Chicago City Council Approves Long-Planned Norfolk Southern Rail Yard Expansion

The Chicago City Council on Wednesday approved a railroad expansion that has been years in the making despite local opposition — including from the alderman representing that area — over the acquisition of hundreds of homes in one of Chicago’s poorest neighborhoods.

Supporters of Norfolk Southern Railway’s $150-million plans to double the size of its intermodal freight yard in Englewood on Chicago’s South Side say it will be a boost to the neighborhood and the city, create jobs and reduce truck pollution, the Chicago Tribune reported.  

However, the expansion also raised concerns over the impact of the project on the area and whether remaining nearby residents will gain anything from it, leading to 20th Ward Ald. Jeanette Taylor withholding her support until the last minute. 
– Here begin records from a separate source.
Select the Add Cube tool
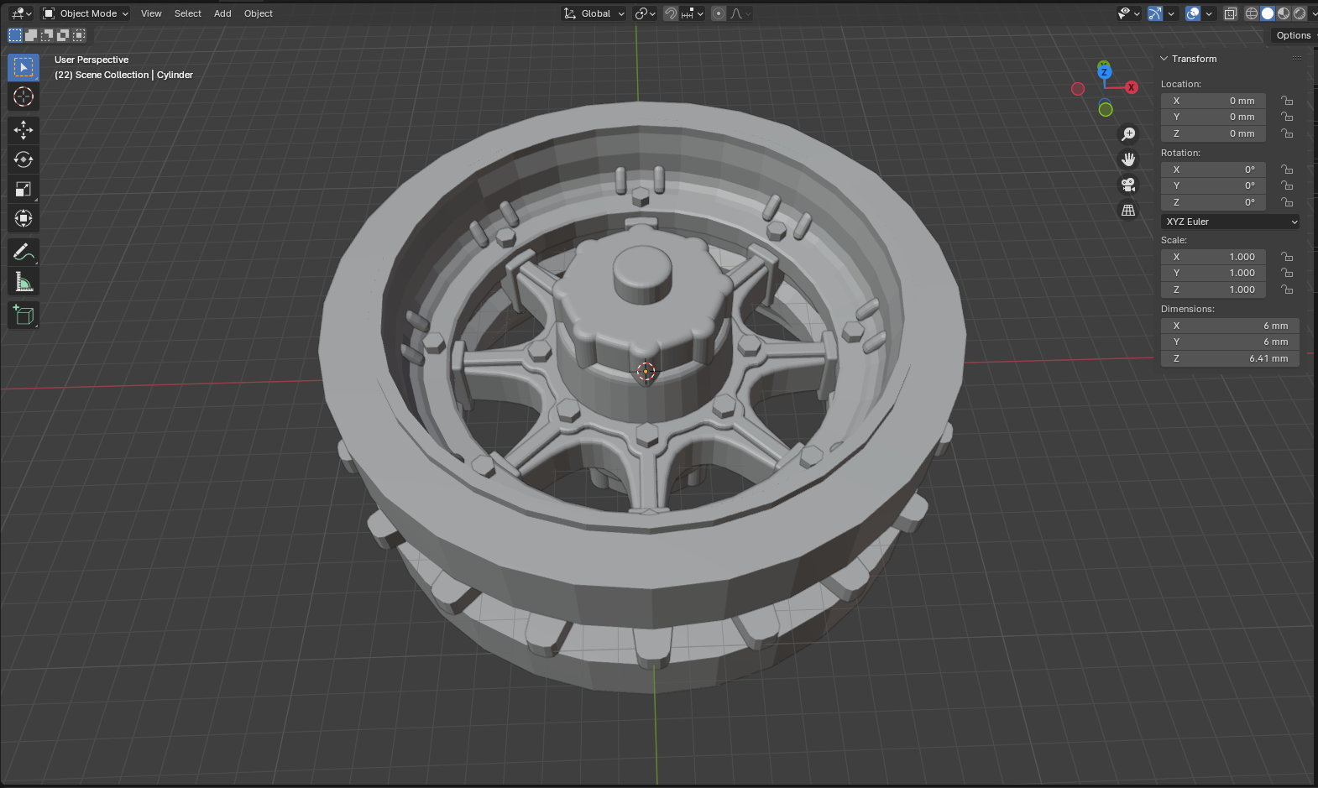Image resolution: width=1318 pixels, height=788 pixels. tap(24, 315)
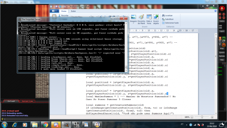Image resolution: width=227 pixels, height=128 pixels.
Task: Click Selecionar tudo in the ribbon
Action: tap(170, 23)
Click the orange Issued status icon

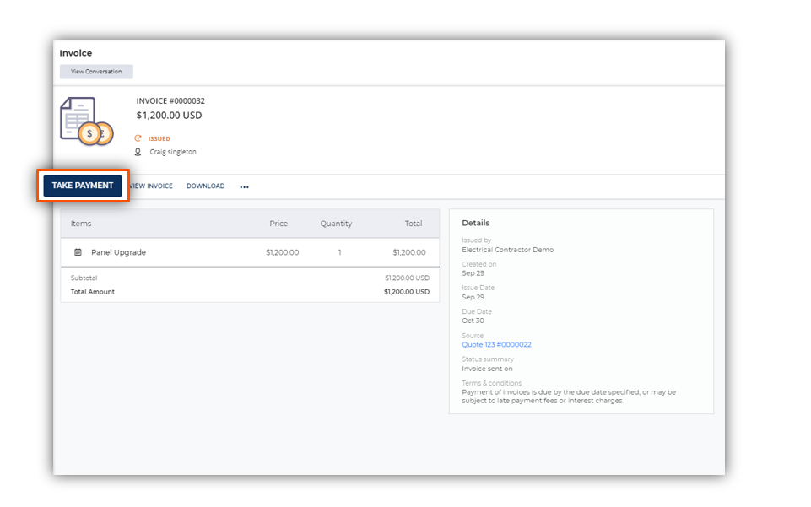click(138, 138)
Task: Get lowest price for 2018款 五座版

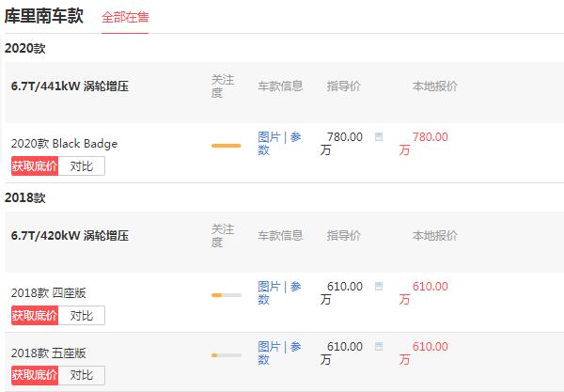Action: [x=35, y=375]
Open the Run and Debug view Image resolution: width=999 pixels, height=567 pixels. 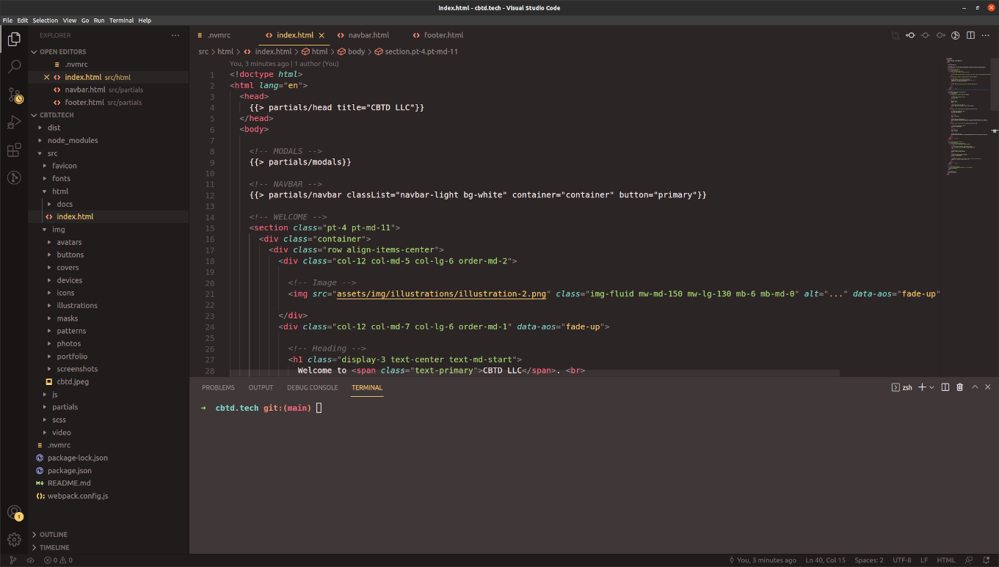point(14,122)

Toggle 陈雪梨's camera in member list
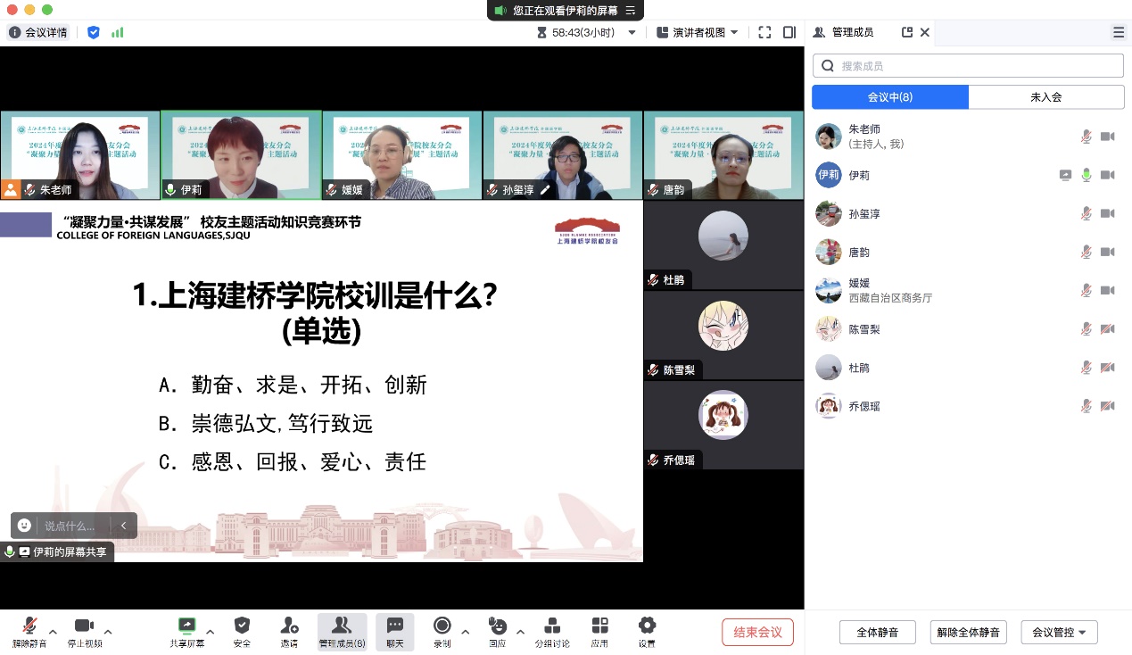tap(1107, 329)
After the vote, the rail company issued a statement calling the project “a facility that will expand Chicago’s role as the heart of our nation’s supply chain.” 


Inside The Story

Norfolk Southern

About Paul Bubny

Paul Bubny serves as Senior Content Director for Connect Commercial Real Estate, a role to which he brings 13-plus years’ experience covering the commercial real estate industry and 30-plus years in business-to-business journalism. In this capacity, he oversees daily operations while also reporting on both local/regional markets and national trends, covering individual transactions across all property types, as well as delving into broader subject matter. He produces 15-20 daily news stories per day and works with the Connect team and clients to develop longer-form content, ranging from Q&As to thought-leadership pieces. Prior to joining Connect, Paul was Managing Editor for both Real Estate Forum and at American Lawyer Media, where he oversaw operations at both publications while also producing daily news and feature-length articles. His tenure in B2B publishing stretches back into the print era, and he has served as Editor in Chief on four national trade publications. Since 1999, Paul has volunteered as the newsletter editor of passenger rail advocacy groups (one national, one local).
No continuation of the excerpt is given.